Nomenclature and properties

  • Instance: a single constant, type, variable, function, meta-function, super-type or modifier object.
  • Meta-function: a specialized function that modifies an input code in a particular (built-in or user defined) way, either through appending, replacing, overwriting or removing code. Below are some further explanations:
    • Everything should be resolved during compile time, unless not possible to be resolved.
    • Each meta-function kind has a particular syntax sugar that will define how code is to be inserted and internally manipulated.
    • Their resolution for each call case must happen at compile time whenever possible (during HIR-to-target IR building).
    • There are three kinds of meta-functions: option (or cases) denoted by optn, body (or blocks) denoted by bdn, and option-body (or case-blocks) denoted by opt-bdn.
    • User can defined custom meta-functions through a simple grammar.
    • Meta-functions work like other functions: they may be overloaded, but the arguments types and return type must be different, otherwise a compiler error happens.
    • Meta-functions may also be recursively called, unless proven to be unsafe/unwise to have it (user feedback needed on that).
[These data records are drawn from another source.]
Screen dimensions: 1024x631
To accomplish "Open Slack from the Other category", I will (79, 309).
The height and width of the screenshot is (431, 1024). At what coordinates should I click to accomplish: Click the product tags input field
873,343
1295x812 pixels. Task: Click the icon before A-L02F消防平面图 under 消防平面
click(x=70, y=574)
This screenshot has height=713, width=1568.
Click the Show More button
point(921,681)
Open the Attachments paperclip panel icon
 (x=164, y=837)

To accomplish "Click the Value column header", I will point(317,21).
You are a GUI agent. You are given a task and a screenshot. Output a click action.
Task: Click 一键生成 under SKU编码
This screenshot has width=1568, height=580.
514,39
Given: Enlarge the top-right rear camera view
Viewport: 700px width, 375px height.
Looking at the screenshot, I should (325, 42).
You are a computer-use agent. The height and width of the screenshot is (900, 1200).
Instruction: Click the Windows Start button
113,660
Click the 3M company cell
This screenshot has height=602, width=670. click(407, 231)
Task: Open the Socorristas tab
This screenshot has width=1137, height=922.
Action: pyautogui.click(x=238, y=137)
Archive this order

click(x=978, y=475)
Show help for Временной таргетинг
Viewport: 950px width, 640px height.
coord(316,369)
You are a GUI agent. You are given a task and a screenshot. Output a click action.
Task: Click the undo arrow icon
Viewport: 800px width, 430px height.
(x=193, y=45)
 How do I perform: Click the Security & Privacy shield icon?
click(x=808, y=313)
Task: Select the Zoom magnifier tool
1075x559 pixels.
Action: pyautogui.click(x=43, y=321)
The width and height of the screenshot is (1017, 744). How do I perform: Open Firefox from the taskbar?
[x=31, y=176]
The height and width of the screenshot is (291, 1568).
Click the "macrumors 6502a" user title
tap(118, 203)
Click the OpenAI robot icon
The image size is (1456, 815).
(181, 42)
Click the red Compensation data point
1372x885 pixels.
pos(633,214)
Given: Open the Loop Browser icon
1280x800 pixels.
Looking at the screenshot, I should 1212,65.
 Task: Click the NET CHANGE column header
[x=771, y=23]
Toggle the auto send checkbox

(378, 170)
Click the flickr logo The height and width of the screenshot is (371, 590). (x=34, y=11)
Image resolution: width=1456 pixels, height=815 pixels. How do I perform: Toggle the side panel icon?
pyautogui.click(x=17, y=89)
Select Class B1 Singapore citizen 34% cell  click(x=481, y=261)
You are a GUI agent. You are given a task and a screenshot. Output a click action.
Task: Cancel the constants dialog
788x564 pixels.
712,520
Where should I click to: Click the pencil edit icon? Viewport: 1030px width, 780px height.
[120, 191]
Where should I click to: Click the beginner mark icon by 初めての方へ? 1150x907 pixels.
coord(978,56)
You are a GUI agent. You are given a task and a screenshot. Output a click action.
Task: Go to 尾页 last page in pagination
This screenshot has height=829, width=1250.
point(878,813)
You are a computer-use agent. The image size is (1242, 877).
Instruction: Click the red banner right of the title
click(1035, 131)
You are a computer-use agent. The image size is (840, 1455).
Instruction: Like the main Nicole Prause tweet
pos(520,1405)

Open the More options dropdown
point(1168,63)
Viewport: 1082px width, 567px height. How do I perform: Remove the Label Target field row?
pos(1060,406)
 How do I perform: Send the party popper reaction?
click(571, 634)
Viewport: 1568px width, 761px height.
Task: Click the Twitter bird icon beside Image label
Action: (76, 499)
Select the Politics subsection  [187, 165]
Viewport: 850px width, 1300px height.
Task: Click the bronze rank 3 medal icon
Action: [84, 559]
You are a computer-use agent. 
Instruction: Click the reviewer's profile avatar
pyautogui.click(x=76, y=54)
Examples:
      • if is an "option" meta-function that accepts an arbitrary number of test with body that will be received by it as an array of IR code. The logic behind if is: evaluate the test, if it returns true then execute the body and branches off the meta-function; otherwise, goes to the next test (in order) and repeat the process until a test is true or until there are no more tests to check.
      • match is an "option-body" meta-function. It receives the argument to be checked and an array of IR code (with the case with body). It will go through each case in order, check whether it matches the pattern, if so, executes the body and branches off the meta-function; otherwise, goes to the next case, until finds a matching pattern or a wildcard default, repeating the checks. It must go exhaustively through the options according to the argument type.
      • pipe is a "body" meta-function. It accepts an argument that will be run into a sequence of functions, to be executed in order and the result to be passed forward. The sequence of functions are passed as an IR code (an array of functions in this case). After executing the whole sequence, it branches off the meta-function returning the last value.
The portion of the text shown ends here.